Não pude fazer muita coisa. Ela não quis denunciá-lo à polícia. Embora eu soubesse que esta seria a atitude correta, tive que respeitá-la. Perguntei o que ela queria de mim. Olhando-me com serenidade, disse-me que só queria desabafar; apesar de eu ter idade para ser seu filho, ela sentira um desejo de que eu a tratasse como filha. E eu o fiz. Eu a abracei e lhe garanti que a apoiaria seja qual fosse sua decisão.
Agradeceu-me e fui embora.
Aquela senhora não sabia viver longe de seu agressor. Amor de domínio, amor estragado. O tempo prolongado no cativeiro, quase uma vida inteira, retirou-lhe a coragem de falar dela mesma. Aprendeu a engolir o choro, a não reclamar dos maus tratos. Subjugou seu coração ao domínio de um homem frio e insensível que se proclamou proprietário de sua história.
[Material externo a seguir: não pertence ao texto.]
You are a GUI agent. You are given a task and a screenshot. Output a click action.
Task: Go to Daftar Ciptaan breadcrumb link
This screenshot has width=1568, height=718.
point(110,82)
Ela permitiu.
A surra que deformara seu rosto começou leve. Antes de ser tapa, foi grito. Permitido o grito, vieram os empurrões. Dos empurrões aos golpes violentos foi um salto pequeno. Tudo começa pequeno nessa vida; e só cresce se o permitirmos.
Aquela mulher autorizou o invasor. Abriu o portão para que ele viesse pisar o seu jardim. E, depois de tanto tempo, descobriu que não possuía voz nem coragem para proclamar a ordem de despejo.
Pequenas permissões abrem espaços para grandes invasões. Grandes tragédias começam com pequenos descuidos. Desastres terríveis são iniciados com displicências miúdas. São as regras da vida. Se quisermos o fruto, é preciso que haja empenho no cultivo do broto.
O agressor não foi repreendido. Ele cresceu e alcançou força porque a própria vítima o nutriu. Os inimigos só podem sobreviver à medida que injetamos sangue em suas veias.
A vida nos jardins ensina-nos uma sabedoria milenar. Plantas precisam de podas para que não ultrapassem os limites estabelecidos
Não houve poda, e por isso a árvore avançou o território que não poderia ter avançado. Arvores crescem sem disciplina. A tesoura de poda é que dará o rumo que a árvore poderá seguir. Do livro quem me roubou de mim – Pe. Fábio de Melo.